Oakland Hills Country Club - South Course

USA, Michigan, Detroit
6.8 (8)
Course Opened: 1918

One of the world’s most recognizable championship venues, the Oakland Hills Country Club is located 20 miles north-west of Detroit, and was founded by businessman connected to the Ford Motor Company. It’s first course, the South Course, was designed by Donald Ross and opened in 1918. Ross later added a second track, but the South remains the club’s favored and most significant possession.

Built with championship play in mind, the South Course was always long and featured the most severely contoured set of greens Ross had ever built. Despite successfully hosting many major events, by 1950 the club felt it was no longer an adequate test of leading professionals and Robert Trent Jones was employed to modernize the layout. Jones strengthened the holes by growing thick rough, adding fairway bunkers and moving the greenside traps closer to the putting surfaces. Although he mostly left the tough green shapes alone, the fairways were narrowed considerably as width and strategic angles of attack were replaced by relentless difficulty and a desire to continually punish the slight spray.

Labeled a ‘monster’ by Ben Hogan in 1951, the new course proved popular with both the USGA and the PGA and continued to be tweaked and stretched in the subsequent decades. The opening holes are a great introduction to the challenge ahead; both the 1st and 2nd fairways are frighteningly tight and discourage a driver, even though each green was built to encourage a bold tee shot. The 1st green, in particular, is a superb piece of design with the putting surface leaning from back-to-front and featuring a central bowl and a wicked back tier all but impossible to hit from distance.

Another quality hole is the 5th, which is pinched tightly from the tee, cut by a creek and rises into a built-up target notorious for its large internal breaks. The hole marks the start of a fine stretch of golf, through to the 11th, with holes set across the best parts of the property. The climbing 8th and the side-hill 10th are both excellent tests while the 6th, with its superb Ross green, is still a fine medium-length par four despite Jones’s traps crowding the landing area and forcing a lay-up from the tee. The star attraction, however, is undoubtedly the 11th, which heads along a jumbled ridge but is best noted for a really cool approach shot uphill into a saddle green leaning steeply forwards and set atop a plateau. The finishing run is also solid, particularly the fantastic cross-sand approach into the 18th and the long par three 17th, which is played over a bunkered embankment that obscures your view of a wide green and its deadly right ledge.

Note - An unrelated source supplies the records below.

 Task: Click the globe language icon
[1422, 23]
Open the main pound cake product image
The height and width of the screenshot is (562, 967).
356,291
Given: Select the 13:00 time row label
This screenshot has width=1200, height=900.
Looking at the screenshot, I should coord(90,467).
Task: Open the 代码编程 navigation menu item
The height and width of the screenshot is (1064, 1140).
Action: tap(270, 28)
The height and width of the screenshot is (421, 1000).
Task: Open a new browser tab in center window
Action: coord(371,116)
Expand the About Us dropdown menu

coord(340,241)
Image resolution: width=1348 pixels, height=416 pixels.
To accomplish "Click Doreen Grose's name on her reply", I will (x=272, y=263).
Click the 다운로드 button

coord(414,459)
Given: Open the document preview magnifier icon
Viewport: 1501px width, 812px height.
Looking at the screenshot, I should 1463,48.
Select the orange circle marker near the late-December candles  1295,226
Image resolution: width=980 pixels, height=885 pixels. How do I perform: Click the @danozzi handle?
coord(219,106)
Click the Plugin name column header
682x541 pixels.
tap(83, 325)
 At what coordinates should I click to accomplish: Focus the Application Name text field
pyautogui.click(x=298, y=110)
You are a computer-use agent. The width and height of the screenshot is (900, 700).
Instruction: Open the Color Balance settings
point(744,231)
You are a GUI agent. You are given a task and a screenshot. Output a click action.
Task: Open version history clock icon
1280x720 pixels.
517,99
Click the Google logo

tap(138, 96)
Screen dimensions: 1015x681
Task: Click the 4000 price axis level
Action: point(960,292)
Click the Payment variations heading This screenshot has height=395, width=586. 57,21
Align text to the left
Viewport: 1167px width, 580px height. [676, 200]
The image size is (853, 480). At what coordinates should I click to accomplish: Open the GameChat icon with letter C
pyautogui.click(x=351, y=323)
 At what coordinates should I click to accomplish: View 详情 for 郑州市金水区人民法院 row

In many ways the South Course at Oakland Hills is the ideal modern championship course as it is easily converted to a par of 70, has plenty of length and with modern green speeds the contours are tricky enough for even the cruelest tournament organizers. Any disappointment with the difficulty of the current set-up is tempered by the fact that the routing remains mostly as Ross intended and the greens are still very good. The club could easily remove some unnecessary bunkers and revert holes back to their original widths in order to create a better members course, but this is unlikely and, indeed, of all the classic layouts hardened for the sake of tournament prestige, this remains one of the most pleasing.